Bij het begin van de rechtszaak, die naar alle waarschijnlijkheid zal uitdraaien op zijn excommunicatie, liet Viganò zelf verstek gaan, omdat hij het gezag van de paus en zijn rechters niet erkent.
In de afgelopen jaren heeft de 83-jarige Viganò , die kan bogen op een lange carrière in de Vaticaanse Curie en diplomatie, geen gelegenheid voorbij laten gaan om het aftreden van paus Franciscus te eisen en hem uit te maken voor leugenaar, „antikatholiek” en –naar aanleiding van diens besluit om ook homoparen te zegenen– „dienaar van satan” en „usurpator (onrechtmatige bezitnemer, AH) van de troon van Petrus”. Tot nu toe legde paus Franciscus de met veel publiciteit omgeven beschuldigingen van Viganò, die als overtuigd Trump-aanhanger steun geniet van met name Amerikaanse traditionalistische rooms-katholieken, naast zich neer.

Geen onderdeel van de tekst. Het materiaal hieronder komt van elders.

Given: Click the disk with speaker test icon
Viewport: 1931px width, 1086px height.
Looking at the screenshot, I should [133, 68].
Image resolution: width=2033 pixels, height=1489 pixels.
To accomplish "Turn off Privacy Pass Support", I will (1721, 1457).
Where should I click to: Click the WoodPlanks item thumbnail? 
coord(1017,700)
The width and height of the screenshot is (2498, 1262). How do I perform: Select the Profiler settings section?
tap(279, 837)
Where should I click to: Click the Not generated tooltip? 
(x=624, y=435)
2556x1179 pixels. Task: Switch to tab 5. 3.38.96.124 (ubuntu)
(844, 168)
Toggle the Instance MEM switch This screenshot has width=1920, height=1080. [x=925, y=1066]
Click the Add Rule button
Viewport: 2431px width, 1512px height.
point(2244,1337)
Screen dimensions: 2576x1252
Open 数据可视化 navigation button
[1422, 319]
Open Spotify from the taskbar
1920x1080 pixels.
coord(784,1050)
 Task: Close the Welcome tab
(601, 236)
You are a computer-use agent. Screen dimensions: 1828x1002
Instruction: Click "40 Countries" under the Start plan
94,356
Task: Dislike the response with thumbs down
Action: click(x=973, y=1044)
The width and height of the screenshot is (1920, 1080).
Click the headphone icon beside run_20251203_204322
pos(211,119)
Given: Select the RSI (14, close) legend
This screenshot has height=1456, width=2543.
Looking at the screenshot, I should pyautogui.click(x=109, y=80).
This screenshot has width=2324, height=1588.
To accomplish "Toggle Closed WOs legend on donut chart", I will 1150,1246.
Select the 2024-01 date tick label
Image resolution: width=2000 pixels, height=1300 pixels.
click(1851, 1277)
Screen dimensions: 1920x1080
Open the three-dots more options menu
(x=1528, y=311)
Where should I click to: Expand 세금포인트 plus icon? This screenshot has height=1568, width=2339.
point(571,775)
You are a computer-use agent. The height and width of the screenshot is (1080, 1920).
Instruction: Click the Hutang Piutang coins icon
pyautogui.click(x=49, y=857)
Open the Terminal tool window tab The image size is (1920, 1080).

Maar nu miskent de zeer conservatieve geestelijke ook het Tweede Vaticaans Concilie (1962-65). Dat geldt als het leerstellige uitgangspunt van de moderne Rooms-Katholieke Kerk, onder meer door het besluit om de mis niet meer in het Latijn, maar in de volksstaal op te dragen en toenadering te zoeken tot andere christelijke gezindten. Voor Viganò is dat reden om het Concilie te omschrijven als een „liturgische, ideologische, theologische en morele (ernstige ziekte, AH) waarvan Bergoglio met zijn synodale kerk de noodzakelijke uitzaaiing is”. Volgens de Vaticaanse dicasterie voor de geloofsleer is er daarmee sprake van een schisma, een aanklacht waar Viganò zelf trots op zegt te zijn.